* **Document segment**:

▽

Bluesman and master of reinvention Fantastic Negrito is bringing his unique sound and unapologetic social message to Nell’s Jazz and Blues in Hammersmith tonight.

This is the latest incarnation of musician Xavier Dphrepaulezz, 50, whose career as a generic major-label R’n’B artist in the 1990s was cut short when a near-fatal car accident cost him the use of his playing hand.

Having lost all interest in music, he moved back to his hometown in Oakland and made a living growing medical marijuana until one day, he picked up a guitar to comfort his two-year-old son.

Dphrepaulezz said: “I remember playing a G major and it just changed the course of life.

“The expression that this kid had was just so beyond what I understood as a human adult.

“In that moment, his reaction was so pure, so magical, that it lit up the room and I thought wait a minute, there’s something here to this music thing.”

Embracing his creative rebirth under the name Fantastic Negrito, he took inspiration from the rich cultural pool of blues music and from the crowds who gathered to watch him as he performed on the streets.

Dphrepaulezz said that performing in subways was the purest way of getting back into music, as he got to genuinely connect with people and see the impact of his sound.

△

* **About this task**:
Continue the article about Fantastic Negrito from where it stops.

* **Provided data**:
▽

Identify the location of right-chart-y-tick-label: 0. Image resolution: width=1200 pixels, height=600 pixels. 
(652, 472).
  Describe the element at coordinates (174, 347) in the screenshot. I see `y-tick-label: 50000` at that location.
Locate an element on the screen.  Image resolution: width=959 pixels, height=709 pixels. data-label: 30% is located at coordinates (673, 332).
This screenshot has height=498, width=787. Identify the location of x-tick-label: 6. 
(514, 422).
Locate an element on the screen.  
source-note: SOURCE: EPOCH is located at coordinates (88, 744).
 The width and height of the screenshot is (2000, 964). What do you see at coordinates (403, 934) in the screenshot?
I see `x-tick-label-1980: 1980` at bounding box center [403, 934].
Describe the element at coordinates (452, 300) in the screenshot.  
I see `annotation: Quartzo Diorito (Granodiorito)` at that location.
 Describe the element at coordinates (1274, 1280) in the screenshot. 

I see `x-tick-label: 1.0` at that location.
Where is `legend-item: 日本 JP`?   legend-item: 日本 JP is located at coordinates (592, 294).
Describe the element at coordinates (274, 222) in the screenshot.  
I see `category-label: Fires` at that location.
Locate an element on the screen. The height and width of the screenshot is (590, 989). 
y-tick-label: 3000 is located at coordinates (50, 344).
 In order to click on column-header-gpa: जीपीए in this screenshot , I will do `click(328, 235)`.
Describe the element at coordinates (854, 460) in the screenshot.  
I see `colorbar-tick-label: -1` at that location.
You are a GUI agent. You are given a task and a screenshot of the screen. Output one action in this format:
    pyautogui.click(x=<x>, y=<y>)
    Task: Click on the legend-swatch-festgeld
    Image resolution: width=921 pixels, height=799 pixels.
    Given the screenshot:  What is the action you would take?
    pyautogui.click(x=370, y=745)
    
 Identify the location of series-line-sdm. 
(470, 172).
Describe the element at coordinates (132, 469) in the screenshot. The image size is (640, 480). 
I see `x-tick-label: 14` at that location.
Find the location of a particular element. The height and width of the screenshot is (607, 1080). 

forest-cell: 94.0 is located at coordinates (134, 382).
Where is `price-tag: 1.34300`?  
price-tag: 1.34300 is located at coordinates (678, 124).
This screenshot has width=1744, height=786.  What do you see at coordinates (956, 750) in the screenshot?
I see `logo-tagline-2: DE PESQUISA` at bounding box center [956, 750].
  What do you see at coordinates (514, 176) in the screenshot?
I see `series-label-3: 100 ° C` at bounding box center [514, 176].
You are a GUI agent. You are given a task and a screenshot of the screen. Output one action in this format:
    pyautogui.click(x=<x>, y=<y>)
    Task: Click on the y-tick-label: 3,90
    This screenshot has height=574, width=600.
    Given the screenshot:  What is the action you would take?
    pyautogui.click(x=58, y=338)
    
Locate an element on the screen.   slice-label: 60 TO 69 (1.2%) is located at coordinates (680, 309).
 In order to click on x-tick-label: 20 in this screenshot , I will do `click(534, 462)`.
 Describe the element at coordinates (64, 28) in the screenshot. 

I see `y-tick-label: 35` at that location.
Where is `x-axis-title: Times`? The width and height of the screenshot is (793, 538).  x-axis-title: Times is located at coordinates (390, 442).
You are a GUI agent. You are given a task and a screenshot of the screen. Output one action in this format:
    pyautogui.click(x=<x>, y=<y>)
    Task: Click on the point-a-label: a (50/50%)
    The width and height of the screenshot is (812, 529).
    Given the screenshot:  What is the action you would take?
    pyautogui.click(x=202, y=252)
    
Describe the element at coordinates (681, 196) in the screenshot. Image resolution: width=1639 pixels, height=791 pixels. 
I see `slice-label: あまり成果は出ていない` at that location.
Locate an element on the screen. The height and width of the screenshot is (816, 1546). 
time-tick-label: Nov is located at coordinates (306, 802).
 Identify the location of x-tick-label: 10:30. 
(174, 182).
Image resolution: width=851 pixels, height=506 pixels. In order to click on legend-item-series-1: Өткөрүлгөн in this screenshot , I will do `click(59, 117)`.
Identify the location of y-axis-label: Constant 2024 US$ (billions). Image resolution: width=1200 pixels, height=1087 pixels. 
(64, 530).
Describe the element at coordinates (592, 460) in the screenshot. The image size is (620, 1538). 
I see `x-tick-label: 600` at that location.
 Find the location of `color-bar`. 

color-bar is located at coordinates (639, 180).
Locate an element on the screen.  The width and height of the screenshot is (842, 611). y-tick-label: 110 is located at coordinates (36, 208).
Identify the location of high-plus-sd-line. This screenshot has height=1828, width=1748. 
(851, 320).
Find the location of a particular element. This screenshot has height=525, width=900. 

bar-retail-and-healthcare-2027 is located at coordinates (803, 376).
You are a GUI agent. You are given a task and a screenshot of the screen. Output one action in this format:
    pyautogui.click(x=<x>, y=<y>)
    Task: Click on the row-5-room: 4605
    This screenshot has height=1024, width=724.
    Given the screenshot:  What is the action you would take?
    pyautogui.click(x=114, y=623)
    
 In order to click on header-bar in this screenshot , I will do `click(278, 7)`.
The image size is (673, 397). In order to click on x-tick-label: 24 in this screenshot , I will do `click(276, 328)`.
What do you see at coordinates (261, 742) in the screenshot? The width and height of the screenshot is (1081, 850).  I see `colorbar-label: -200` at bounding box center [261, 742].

△

* **Written answer**:
In 2015, his song Lost In A Crowd won the NPR’s music competition Tiny Desk Contest and the following year he released his album The Last Days Of Oakland which went on to win a Grammy award.

His success is far removed from his youth in 1980s Oakland where he said he lived with the height of the crack epidemic and a multitude of dead bodies, some of them friends and relatives.

A proponent of the theory that the CIA was involved in cocaine trafficking to fund the Nicaragua Contra war, Dphrepaulezz recounted getting into hustling himself as a disenchanted teenager.

“Before we knew it, us kids were cooking up cocaine and making crack and selling it to our own communities not knowing that we were ruining them,” he said.

“I only realised that as I became older: we were set out to kill our community in the name of the American dream, which is really materialist.

“They say it’s freedom, but it’s really materialism, freedom to be a consumer.”

Fantastic Negrito’s music doesn’t shy away from controversial matter, whether it is class inequality, discrimination, or America’s obsession with guns, though he dismissed the ‘political’ label, which he associates with someone having an agenda.

The title of his latest album, Please Don’t Be Dead, is essentially a direct plea to the idea of America that’s in an especially precarious point in the current political climate.

“America is like a diet, you know, when you’re on a diet and you just keep screwing up,” he said.

“That’s how I view my country, we’re a great idea and we need to keep on being an amazing idea.

“We’re not going to live up to it ever I’m sure, but we’re striving towards it.”

The same optimism that allowed Dphrepaulezz to overcome being in a coma for three weeks and all the other hardships he has faced continues to inform his attitude.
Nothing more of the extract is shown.